Top of RECORDS SUPPLIED
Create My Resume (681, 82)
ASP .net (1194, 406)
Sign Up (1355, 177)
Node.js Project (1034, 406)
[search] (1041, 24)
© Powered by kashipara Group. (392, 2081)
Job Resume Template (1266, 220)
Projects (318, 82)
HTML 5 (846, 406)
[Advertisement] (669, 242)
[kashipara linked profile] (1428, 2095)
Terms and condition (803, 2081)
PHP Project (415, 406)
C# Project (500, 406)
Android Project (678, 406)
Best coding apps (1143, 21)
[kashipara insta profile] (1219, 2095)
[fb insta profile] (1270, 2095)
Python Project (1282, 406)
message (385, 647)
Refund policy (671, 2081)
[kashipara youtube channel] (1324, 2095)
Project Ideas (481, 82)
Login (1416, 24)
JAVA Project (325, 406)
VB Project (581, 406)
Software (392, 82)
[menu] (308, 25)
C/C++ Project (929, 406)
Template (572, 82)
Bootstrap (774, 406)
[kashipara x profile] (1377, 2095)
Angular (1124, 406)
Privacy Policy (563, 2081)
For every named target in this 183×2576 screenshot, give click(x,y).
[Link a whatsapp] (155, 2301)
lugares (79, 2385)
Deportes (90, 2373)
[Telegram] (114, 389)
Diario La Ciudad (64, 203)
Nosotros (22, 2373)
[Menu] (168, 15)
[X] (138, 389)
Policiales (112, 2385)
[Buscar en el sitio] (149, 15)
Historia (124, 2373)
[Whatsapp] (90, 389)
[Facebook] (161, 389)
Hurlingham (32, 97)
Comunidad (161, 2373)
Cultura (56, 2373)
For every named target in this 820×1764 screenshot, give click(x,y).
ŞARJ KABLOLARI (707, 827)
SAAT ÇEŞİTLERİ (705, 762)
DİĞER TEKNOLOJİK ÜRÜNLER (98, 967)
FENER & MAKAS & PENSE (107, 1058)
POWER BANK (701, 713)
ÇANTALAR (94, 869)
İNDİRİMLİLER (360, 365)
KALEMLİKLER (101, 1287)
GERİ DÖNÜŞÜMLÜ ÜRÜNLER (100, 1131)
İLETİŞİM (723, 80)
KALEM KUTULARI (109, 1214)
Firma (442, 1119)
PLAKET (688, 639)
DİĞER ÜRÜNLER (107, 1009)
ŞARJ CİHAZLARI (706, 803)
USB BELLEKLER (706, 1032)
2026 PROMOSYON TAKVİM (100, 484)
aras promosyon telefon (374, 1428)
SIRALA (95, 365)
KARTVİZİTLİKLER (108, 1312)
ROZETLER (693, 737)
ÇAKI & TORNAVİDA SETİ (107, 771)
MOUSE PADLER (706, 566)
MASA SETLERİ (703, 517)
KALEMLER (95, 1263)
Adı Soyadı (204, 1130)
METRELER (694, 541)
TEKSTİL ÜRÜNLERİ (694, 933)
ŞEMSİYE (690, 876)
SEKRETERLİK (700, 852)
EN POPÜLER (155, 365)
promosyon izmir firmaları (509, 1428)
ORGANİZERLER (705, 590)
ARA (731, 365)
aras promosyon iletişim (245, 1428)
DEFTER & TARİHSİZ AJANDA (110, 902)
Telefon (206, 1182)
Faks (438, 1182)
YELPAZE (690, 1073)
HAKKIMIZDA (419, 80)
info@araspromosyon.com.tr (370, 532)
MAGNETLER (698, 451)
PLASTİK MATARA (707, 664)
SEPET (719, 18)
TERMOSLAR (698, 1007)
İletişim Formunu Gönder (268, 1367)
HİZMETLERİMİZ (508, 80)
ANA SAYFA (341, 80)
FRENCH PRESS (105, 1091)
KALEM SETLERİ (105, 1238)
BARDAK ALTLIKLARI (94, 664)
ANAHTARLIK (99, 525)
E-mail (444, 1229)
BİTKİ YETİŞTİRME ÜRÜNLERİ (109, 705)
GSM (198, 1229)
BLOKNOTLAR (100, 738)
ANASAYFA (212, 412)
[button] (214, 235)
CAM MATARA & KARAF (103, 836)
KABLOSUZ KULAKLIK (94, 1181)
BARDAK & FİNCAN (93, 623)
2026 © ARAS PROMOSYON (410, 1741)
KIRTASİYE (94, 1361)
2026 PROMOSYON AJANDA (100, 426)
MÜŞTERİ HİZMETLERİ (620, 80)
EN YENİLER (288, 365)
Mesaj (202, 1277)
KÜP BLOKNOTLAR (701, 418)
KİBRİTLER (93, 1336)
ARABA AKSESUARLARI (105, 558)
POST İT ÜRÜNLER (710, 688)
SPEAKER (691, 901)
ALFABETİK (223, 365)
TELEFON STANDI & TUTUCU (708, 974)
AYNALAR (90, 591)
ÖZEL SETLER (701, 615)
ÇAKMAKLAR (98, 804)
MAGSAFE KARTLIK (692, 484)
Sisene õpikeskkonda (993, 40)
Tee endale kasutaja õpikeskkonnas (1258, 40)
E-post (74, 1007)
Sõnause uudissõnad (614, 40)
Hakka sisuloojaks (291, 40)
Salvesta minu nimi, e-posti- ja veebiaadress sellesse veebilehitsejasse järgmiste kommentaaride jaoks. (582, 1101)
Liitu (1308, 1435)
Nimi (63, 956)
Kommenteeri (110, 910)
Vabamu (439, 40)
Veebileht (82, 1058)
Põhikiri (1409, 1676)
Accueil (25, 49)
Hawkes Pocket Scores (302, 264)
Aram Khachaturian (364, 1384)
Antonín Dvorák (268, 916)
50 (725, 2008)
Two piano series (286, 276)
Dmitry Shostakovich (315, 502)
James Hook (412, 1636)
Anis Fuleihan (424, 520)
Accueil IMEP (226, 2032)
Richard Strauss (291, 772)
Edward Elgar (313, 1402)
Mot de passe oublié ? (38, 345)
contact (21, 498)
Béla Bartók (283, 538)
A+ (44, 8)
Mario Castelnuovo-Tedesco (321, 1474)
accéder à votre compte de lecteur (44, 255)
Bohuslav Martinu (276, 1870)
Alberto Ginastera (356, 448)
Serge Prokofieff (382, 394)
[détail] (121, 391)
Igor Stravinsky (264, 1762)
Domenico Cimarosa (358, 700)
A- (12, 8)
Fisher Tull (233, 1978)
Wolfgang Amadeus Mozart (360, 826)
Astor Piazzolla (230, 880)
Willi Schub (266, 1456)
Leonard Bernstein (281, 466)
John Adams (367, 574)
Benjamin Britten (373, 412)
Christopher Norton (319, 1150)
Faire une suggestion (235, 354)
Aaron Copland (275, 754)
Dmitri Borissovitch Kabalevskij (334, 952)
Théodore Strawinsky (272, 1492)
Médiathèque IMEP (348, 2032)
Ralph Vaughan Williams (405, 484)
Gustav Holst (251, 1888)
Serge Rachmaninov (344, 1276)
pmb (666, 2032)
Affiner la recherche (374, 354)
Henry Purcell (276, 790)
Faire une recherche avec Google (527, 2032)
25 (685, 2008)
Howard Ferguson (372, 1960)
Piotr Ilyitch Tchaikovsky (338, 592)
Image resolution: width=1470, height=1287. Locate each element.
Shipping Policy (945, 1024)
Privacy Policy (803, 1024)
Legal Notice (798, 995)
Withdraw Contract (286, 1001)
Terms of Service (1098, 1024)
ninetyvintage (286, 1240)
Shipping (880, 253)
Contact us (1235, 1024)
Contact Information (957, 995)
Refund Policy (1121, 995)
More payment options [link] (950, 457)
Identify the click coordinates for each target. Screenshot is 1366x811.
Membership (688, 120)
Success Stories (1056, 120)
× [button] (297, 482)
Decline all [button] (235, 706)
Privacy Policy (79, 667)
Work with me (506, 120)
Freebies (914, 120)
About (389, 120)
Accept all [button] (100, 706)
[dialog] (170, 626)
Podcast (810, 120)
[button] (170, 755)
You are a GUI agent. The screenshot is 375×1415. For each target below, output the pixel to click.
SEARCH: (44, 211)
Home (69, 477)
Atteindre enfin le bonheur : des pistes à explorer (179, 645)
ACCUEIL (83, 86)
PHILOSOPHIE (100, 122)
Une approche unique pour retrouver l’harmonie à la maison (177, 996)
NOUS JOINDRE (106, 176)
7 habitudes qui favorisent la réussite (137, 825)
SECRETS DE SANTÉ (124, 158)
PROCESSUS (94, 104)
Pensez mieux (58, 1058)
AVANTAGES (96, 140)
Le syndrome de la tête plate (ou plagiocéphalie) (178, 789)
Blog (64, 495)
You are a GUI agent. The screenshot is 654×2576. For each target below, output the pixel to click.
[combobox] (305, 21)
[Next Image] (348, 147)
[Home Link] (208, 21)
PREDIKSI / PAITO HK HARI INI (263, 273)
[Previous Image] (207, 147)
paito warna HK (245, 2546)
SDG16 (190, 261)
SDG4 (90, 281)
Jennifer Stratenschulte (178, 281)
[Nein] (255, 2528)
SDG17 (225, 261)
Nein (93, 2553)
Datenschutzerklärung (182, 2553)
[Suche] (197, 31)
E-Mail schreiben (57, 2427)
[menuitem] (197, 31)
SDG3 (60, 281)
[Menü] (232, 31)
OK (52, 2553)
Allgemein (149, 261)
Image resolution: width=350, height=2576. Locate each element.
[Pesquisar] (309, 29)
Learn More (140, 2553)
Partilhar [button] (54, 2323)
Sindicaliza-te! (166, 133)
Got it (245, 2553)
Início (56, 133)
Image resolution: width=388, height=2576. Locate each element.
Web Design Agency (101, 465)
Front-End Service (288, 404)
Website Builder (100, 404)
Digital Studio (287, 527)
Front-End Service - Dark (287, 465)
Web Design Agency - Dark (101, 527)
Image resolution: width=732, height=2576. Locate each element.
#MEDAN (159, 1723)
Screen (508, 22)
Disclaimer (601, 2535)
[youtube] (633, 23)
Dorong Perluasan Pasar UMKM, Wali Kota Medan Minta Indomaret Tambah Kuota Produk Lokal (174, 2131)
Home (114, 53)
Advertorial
Bottom of RECORDS SUPPLIED
DESCRIPTION OF THE TASK: Return, unchanged, the run of lines above that opens with the line containing "info@araspromosyon.com.tr (370, 532)" and closes with the line containing "E-mail (444, 1229)". Include both.

RESPONSE BOX:
info@araspromosyon.com.tr (370, 532)
MAGNETLER (698, 451)
PLASTİK MATARA (707, 664)
SEPET (719, 18)
TERMOSLAR (698, 1007)
İletişim Formunu Gönder (268, 1367)
HİZMETLERİMİZ (508, 80)
ANA SAYFA (341, 80)
FRENCH PRESS (105, 1091)
KALEM SETLERİ (105, 1238)
BARDAK ALTLIKLARI (94, 664)
ANAHTARLIK (99, 525)
E-mail (444, 1229)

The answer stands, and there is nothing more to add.